JEE Main & Advanced Mathematics Straight Line Slope (Gradient) of a Line

The trigonometrical tangent of the angle that a line makes with the positive direction of the x-axis in anticlockwise sense is called the slope or gradient of the line.
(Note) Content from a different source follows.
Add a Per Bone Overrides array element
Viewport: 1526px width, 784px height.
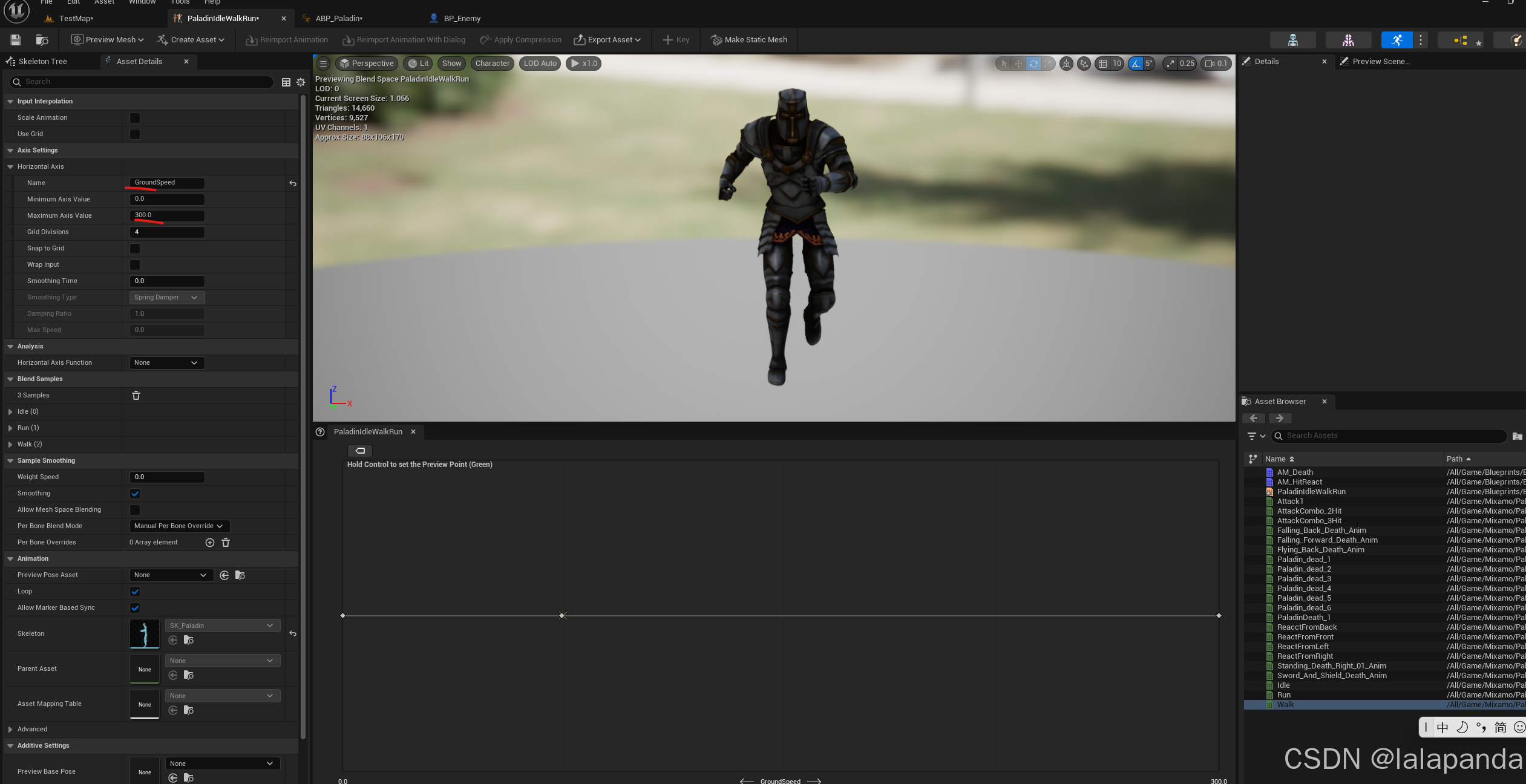(210, 543)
The slope of a line is generally denoted by \[m\]. Thus, \[m=\tan \theta \].

(1) Slope of line parallel to x – axis is \[m=\tan {{0}^{o}}=0\].
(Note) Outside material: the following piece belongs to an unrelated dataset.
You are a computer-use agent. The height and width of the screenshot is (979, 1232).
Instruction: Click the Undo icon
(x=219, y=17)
(2) Slope of line parallel to y – axis is \[m=\tan {{90}^{o}}=\infty \].

(3) Slope of the line equally inclined with the axes is 1 or – 1.

(4) Slope of the line through the points \[A({{x}_{1}},{{y}_{1}})\] and \[B({{x}_{2}},{{y}_{2}})\] is  \[\frac{{{y}_{2}}-{{y}_{1}}}{{{x}_{2}}-{{x}_{1}}}\] taken in the same order.

(5) Slope of the line\[ax+by+c=0,b\ne 0\] is \[-\frac{a}{b}\].

(6) Slope of two parallel lines are equal.

(7) If \[{{m}_{1}}\] and \[{{m}_{2}}\] be the slopes of two perpendicular lines, then \[{{m}_{1}}.{{m}_{2}}=-1\].

(8) \[m\] can be defined as \[\tan \theta \] for \[0\le \theta \le \pi \] and \[\theta \ne \frac{\pi }{2}\].